◆ What to do
Return the full listing, keeping every line exactly as it is.

◆ Record excerpts
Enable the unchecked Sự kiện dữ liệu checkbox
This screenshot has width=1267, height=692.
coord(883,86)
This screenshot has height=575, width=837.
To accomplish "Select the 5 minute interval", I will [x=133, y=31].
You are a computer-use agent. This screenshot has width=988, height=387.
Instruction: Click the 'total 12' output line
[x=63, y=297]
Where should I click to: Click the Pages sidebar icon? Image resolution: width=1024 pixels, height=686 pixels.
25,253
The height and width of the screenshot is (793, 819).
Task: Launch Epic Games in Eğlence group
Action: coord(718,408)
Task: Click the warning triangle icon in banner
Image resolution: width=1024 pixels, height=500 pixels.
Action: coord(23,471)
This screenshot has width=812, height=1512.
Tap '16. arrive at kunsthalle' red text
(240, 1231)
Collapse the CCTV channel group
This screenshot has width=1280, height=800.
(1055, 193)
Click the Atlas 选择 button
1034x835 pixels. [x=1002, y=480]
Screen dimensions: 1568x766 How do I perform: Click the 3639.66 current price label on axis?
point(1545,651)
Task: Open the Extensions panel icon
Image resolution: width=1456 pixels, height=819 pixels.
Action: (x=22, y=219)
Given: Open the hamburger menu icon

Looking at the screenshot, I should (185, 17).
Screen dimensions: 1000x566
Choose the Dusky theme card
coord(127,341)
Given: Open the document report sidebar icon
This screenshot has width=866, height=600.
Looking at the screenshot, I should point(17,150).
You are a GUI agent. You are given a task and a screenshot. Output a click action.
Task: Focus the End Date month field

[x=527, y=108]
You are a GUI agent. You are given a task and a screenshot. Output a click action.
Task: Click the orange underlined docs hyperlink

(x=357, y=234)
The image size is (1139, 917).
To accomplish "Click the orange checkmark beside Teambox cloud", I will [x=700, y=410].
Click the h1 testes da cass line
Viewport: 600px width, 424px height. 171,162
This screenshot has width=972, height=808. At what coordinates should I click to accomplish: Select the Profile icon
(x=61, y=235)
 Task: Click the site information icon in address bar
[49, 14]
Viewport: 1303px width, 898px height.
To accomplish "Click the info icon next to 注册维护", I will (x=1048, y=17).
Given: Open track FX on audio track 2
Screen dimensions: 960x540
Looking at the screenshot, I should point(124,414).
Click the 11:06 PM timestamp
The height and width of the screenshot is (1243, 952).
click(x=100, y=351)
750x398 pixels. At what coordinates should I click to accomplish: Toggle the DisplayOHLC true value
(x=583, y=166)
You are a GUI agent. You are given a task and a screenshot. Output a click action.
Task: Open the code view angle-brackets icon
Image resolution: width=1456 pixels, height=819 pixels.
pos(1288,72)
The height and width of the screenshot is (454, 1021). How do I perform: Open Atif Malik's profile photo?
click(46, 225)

◆ Exercise result
Enable the unchecked Sự kiện dữ liệu checkbox
This screenshot has width=1267, height=692.
coord(883,86)
This screenshot has height=575, width=837.
To accomplish "Select the 5 minute interval", I will [x=133, y=31].
You are a computer-use agent. This screenshot has width=988, height=387.
Instruction: Click the 'total 12' output line
[x=63, y=297]
Where should I click to: Click the Pages sidebar icon? Image resolution: width=1024 pixels, height=686 pixels.
25,253
The height and width of the screenshot is (793, 819).
Task: Launch Epic Games in Eğlence group
Action: coord(718,408)
Task: Click the warning triangle icon in banner
Image resolution: width=1024 pixels, height=500 pixels.
Action: coord(23,471)
This screenshot has width=812, height=1512.
Tap '16. arrive at kunsthalle' red text
(240, 1231)
Collapse the CCTV channel group
This screenshot has width=1280, height=800.
(1055, 193)
Click the Atlas 选择 button
1034x835 pixels. [x=1002, y=480]
Screen dimensions: 1568x766 How do I perform: Click the 3639.66 current price label on axis?
point(1545,651)
Task: Open the Extensions panel icon
Image resolution: width=1456 pixels, height=819 pixels.
Action: (x=22, y=219)
Given: Open the hamburger menu icon

Looking at the screenshot, I should (185, 17).
Screen dimensions: 1000x566
Choose the Dusky theme card
coord(127,341)
Given: Open the document report sidebar icon
This screenshot has width=866, height=600.
Looking at the screenshot, I should point(17,150).
You are a GUI agent. You are given a task and a screenshot. Output a click action.
Task: Focus the End Date month field

[x=527, y=108]
You are a GUI agent. You are given a task and a screenshot. Output a click action.
Task: Click the orange underlined docs hyperlink

(x=357, y=234)
The image size is (1139, 917).
To accomplish "Click the orange checkmark beside Teambox cloud", I will [x=700, y=410].
Click the h1 testes da cass line
Viewport: 600px width, 424px height. 171,162
This screenshot has width=972, height=808. At what coordinates should I click to accomplish: Select the Profile icon
(x=61, y=235)
 Task: Click the site information icon in address bar
[49, 14]
Viewport: 1303px width, 898px height.
To accomplish "Click the info icon next to 注册维护", I will (x=1048, y=17).
Given: Open track FX on audio track 2
Screen dimensions: 960x540
Looking at the screenshot, I should point(124,414).
Click the 11:06 PM timestamp
The height and width of the screenshot is (1243, 952).
click(x=100, y=351)
750x398 pixels. At what coordinates should I click to accomplish: Toggle the DisplayOHLC true value
(x=583, y=166)
You are a GUI agent. You are given a task and a screenshot. Output a click action.
Task: Open the code view angle-brackets icon
Image resolution: width=1456 pixels, height=819 pixels.
pos(1288,72)
The height and width of the screenshot is (454, 1021). How do I perform: Open Atif Malik's profile photo?
click(46, 225)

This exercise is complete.